Representations of intimacy, quotidian life, and community are tackled by Nan Goldin and Andrea Geyer. Since the 1970’s, Goldin’s practice has involved documenting her own community through portraiture that is deeply personal, verging on autobiographic. Her candid, uncompromising photographs provide a glimpse into LGBTQIA+ subcultures, giving her subjects visibility and permanence. Geyer’s series Constellations charts the checkered history of lesbian relationships as the rights of women have increased in certain cultures. The subjects depicted significantly impacted the cultural landscapes of their time, through hosting salons and creating communities where topics like gender and politics could be discussed, including writers and life partners Alice B. Toklas and Gertrude Stein, black activist and writer Jessie Redmon Fauset, and Irish aristocrats Eleanor Butler and Sarah Ponsonby who lived openly as lesbians in the 19th century. The artist sources vintage photographs and illustrations, collaging them with a refracted gaze. The series examines those missing, or not foregrounded, in heteronormative histories, which have been primarily focused on male cultural production.

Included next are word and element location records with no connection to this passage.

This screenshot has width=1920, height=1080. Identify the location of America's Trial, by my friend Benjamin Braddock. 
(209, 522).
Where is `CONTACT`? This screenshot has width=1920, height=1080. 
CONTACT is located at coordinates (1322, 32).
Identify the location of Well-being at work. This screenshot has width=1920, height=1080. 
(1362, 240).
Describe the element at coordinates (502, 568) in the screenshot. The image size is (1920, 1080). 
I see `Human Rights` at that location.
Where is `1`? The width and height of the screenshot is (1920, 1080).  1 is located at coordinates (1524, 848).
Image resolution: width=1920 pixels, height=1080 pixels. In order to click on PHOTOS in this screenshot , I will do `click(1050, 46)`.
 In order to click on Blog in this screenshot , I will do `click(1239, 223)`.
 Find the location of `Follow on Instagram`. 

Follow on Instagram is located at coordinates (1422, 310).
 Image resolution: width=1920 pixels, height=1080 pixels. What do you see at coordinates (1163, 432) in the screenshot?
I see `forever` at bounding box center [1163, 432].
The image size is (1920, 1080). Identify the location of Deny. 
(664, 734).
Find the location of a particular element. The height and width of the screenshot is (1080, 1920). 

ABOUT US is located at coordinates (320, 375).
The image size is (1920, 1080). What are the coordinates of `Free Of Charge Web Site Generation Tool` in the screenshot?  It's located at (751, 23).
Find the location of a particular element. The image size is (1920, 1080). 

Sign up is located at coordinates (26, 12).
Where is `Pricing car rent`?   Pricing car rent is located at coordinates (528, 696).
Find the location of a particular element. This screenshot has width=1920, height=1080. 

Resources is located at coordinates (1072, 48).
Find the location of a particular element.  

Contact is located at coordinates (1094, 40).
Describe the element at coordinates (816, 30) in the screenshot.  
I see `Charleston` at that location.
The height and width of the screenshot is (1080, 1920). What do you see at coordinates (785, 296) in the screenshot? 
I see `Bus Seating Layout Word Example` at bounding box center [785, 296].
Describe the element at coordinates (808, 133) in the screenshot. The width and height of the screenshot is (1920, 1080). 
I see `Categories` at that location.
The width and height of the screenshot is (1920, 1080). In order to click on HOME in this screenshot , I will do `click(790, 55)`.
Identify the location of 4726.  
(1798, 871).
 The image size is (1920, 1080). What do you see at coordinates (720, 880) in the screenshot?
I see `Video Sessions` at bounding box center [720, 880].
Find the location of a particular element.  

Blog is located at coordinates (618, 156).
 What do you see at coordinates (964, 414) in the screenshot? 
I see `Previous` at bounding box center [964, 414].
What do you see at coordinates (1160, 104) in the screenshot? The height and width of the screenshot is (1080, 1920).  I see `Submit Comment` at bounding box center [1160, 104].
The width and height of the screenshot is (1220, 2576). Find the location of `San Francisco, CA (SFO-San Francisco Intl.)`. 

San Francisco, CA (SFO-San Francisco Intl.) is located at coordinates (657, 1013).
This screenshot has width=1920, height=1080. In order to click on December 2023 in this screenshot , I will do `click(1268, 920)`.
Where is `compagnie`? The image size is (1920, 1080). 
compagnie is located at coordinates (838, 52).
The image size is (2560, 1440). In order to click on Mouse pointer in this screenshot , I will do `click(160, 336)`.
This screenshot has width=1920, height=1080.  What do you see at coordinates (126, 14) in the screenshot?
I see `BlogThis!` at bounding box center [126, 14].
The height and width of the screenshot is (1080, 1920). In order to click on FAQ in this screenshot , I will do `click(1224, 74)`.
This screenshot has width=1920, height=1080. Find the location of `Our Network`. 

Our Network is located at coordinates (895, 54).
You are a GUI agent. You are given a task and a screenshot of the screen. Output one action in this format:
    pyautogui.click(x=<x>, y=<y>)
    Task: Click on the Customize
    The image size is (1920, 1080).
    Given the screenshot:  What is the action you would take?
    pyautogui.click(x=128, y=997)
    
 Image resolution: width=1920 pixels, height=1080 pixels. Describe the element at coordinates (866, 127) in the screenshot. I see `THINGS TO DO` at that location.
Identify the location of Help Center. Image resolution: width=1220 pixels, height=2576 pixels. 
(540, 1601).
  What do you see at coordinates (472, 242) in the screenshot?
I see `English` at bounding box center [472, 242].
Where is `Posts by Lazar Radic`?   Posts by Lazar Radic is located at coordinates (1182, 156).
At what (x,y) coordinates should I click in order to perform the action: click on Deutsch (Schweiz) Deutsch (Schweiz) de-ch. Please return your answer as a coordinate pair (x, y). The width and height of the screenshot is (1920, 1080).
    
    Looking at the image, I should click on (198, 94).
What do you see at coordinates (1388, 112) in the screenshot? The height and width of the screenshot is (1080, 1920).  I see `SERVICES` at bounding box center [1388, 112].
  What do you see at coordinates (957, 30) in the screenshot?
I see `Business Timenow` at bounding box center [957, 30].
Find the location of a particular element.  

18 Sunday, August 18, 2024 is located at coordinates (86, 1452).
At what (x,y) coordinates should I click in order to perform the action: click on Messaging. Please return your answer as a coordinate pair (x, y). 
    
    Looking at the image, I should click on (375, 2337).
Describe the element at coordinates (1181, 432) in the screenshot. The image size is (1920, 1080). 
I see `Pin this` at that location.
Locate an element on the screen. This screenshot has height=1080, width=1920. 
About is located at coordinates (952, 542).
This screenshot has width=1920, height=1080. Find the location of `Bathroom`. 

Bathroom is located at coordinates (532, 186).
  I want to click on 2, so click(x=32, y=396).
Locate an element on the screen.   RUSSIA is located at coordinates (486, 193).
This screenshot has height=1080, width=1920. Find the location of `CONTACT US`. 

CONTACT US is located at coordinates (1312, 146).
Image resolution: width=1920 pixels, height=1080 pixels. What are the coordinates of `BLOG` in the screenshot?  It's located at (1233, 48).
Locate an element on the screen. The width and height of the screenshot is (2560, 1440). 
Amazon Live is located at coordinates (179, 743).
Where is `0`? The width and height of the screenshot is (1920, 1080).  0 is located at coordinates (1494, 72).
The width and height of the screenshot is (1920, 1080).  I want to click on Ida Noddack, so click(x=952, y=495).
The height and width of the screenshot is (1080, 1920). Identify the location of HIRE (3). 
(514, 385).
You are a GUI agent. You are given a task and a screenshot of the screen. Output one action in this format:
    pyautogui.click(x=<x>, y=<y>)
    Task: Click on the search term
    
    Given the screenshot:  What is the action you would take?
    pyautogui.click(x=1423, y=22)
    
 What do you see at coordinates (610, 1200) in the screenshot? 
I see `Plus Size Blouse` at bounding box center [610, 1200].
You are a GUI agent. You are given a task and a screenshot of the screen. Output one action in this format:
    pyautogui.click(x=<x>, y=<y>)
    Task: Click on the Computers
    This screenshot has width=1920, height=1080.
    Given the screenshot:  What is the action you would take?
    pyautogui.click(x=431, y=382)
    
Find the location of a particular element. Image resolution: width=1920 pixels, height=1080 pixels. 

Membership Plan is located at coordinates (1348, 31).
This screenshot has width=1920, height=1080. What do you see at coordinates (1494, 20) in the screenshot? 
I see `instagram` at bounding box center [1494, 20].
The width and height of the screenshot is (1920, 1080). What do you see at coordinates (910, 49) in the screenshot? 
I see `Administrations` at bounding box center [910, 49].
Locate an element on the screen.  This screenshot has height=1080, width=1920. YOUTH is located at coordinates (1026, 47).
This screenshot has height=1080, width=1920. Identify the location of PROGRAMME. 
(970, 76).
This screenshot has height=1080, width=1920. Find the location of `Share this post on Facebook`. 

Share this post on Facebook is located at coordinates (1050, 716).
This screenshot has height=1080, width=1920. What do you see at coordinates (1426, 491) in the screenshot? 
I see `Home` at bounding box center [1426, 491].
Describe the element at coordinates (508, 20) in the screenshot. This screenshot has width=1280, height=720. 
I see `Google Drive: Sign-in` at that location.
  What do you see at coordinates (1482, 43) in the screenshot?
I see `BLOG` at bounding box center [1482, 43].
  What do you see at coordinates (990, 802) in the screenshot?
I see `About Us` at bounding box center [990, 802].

The concept of community explored by Goldin and Geyer is similarly reflected in the works of Christopher UdemezueCarlos Motta with Julio Salgado, and Parallel Lines (David Kelley, Jeannine Tang, Mike Cataldi, Hans Kuzmich, and Jens Maier-Rothe) and FIERCE. In their two- channel video Neither Forever Nor Instant (2013), artist group Parallel Lines collaborates with FIERCE (Fabulous Independent Educated Radicals for Community Empowerment), to document tours of historic sites related to the Gay Rights Movement. Representing family and community from a broader perspective, Motta’s practice deconstructs LGBTQIA+ lives and histories. His installation We Got Each Other’s Back (2020) allows the viewer to inhabit an environment where they can experience the stories of self-identified queer artists talking about being openly undocumented in America. One chapter focuses on Salgado, creator of the Undocuqueer Project, in discussion with his biological family—who have embraced his sexuality—about coming out, activism, and his political art practice. Complicated histories, and the overlooked participation of queer people in armed rebellions leading to radical change, such as the Haitian Revolution, is the driving force behind Facing A Foggy Mirror, Udemezue’s vivid photographic series, inspired by classical painting. Two works, Blue Mountains and The Stain of William Thomas Beckford and Untitled (In a trance, she walked out onto her reflection, closed her eyes and received a plan from beyond the mountains), center on figures from opposing sides of slavery in the 18th century Caribbean: the former referencing William Thomas Beckford, an aristocratic gay man who fled Europe to the sanctuary of the West Indies, only to become an oppressor after inheriting one of the largest plantations in Jamaica; and the latter paying homage to Queen Nanny, the legendary leader of the Jamaican Maroons, a community of formerly enslaved Africans living in the island’s dense, mountainous interior.

Queer solidarity and community is as important as ever—perhaps even more so—with new prejudicial laws being passed in various countries around the world, and the pervasive acceptance of violence against LGBTQIA+ people. The artists in Kindred Solidarities recognize this and act for the betterment of their community, and their respective family units. Each of the works in the exhibition celebrates the happiness found in queer kinship and chosen families, in addition to forming new connections with, and bringing to light the efforts of, overlooked or obscured figures throughout history. They collectively demonstrate that acceptance, belonging, authentic living, and, ultimately, being loved for who you are, can be found outside of the biological ties we’re born into.

Kindred Solidarities is curated by Anjuli Nanda Diamond and George Bolster. The accompany brochure will feature an essay by Amber Jamila Musser, Professor of English at the Graduate Center, CUNY.